When I was drawing to relax earlier, I remembered a conversation with my Mom I had when I was little. At that time, I suddenly realized that I wasn't the only person seeing the world. I realized that the way my eyes see the world is individual in itself. Isn't it amazing that so many people are seeing the world in so many different ways at once?
I mention this because I've been hearing so many things from all of my friends and family. Part of me wants to relax, but I know I shouldn't waste my time. I need to stop speaking English. I need to hang out with my Japanese friends. I should be keeping a blog in Japanese, not English. I should be focusing on the correct words to use instead of being vague. It's overwhelming to me.
Did I come here with the goal of becoming fluent?
It's been so long since I've actually thought about why I've come here. I see kids staying in their room and studying their asses off, and I see kids that party and enjoy a social life. Living in between is difficult. I wonder if I'm somewhere in the grey? I think I give myself too much credit if I say that's where I lie. I think I've been off the scale in my own world here.
I've gotten too caught up in the way words sound when people say them and the meaning in the words. But this is why I hate my English major, and why I want to study Linguistics. What I hate is what I love, and my thoughts spiral into this annoying paradox.
And at the beginning of this cycle is the self-evaluation.
What do I like about myself? I'm passionate, creative, and adapt well to new environments. What do I dislike? I'm pessimistic, stubborn, quick-tempered, and unable to finish things through. I have to realize that it's okay to be hard on myself. It's okay to relax. It's alright to enjoy your time in a foreign country and work when it's time for school.
Then the other side of me says, "Go talk to more people in Japanese!"

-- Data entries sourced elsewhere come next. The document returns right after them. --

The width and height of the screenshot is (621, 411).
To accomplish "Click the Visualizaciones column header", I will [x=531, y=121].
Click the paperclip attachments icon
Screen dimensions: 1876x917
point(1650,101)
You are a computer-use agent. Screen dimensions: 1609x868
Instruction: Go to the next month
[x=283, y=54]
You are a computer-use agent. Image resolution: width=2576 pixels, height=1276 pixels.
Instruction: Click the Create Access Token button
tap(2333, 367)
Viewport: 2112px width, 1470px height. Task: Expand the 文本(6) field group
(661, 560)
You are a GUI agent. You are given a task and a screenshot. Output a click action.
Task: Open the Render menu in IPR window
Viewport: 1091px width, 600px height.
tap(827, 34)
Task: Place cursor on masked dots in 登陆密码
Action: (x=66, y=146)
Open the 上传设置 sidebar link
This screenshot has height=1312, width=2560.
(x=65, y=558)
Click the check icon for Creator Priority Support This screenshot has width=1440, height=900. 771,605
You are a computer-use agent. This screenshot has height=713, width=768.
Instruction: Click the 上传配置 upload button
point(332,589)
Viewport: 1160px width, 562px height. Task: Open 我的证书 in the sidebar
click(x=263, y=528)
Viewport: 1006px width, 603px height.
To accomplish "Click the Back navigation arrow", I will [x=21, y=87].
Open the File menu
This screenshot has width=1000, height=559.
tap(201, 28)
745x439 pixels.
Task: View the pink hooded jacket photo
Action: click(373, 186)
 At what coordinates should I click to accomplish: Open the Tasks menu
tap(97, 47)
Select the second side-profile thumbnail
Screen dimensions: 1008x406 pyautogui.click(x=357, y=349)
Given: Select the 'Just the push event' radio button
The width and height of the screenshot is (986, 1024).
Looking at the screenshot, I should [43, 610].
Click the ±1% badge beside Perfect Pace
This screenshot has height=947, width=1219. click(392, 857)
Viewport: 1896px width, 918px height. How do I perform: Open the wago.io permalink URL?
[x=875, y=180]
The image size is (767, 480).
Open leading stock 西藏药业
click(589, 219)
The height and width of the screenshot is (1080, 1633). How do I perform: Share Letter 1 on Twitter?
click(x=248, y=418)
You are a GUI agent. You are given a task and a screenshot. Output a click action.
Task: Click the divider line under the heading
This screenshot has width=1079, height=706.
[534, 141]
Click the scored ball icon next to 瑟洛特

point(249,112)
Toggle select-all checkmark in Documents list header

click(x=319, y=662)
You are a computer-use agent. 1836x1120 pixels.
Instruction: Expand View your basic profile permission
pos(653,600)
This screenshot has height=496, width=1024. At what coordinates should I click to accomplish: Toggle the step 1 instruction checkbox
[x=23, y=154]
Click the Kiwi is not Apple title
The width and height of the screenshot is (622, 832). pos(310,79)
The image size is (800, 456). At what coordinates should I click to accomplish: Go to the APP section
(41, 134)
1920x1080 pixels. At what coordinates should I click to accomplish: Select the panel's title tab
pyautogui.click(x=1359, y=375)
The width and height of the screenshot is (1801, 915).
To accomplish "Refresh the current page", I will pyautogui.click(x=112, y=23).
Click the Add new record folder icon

What I want to study is useless for becoming fluent. The relationships between culture and words is no use if I'm unable to communicate fluently and effectively in the language I'm studying, right?
I'm not even able to do this in English.
Do i listen to everyone pressuring me to become fluent? How do I enjoy myself if I'm studying all the time and trying to be the best in my class? Is that the same thing as being fluent? I'm not sure, but that's what I've always associated. I'm not a language prodigy, and I never have been.
I guess I should learn to laugh at myself and accept the fact that I don't excel at everything.
I'm one of those people that's just average at doing everything. Someone who does nothing well as well as someone who does nothing terribly.
This is the time when I see myself later in life as a freelance writer who smokes and drinks boxed wine.
A small voice in my head smiles and says, "You're the only person who's good at being you." Yeah, that's true.
I have to learn to accept me before I can ever succeed in anything I want to do. So I'm back to the beginning of the board game. Whoever is rolling the dice, please be kind to me. I'm not as strong as you'd think.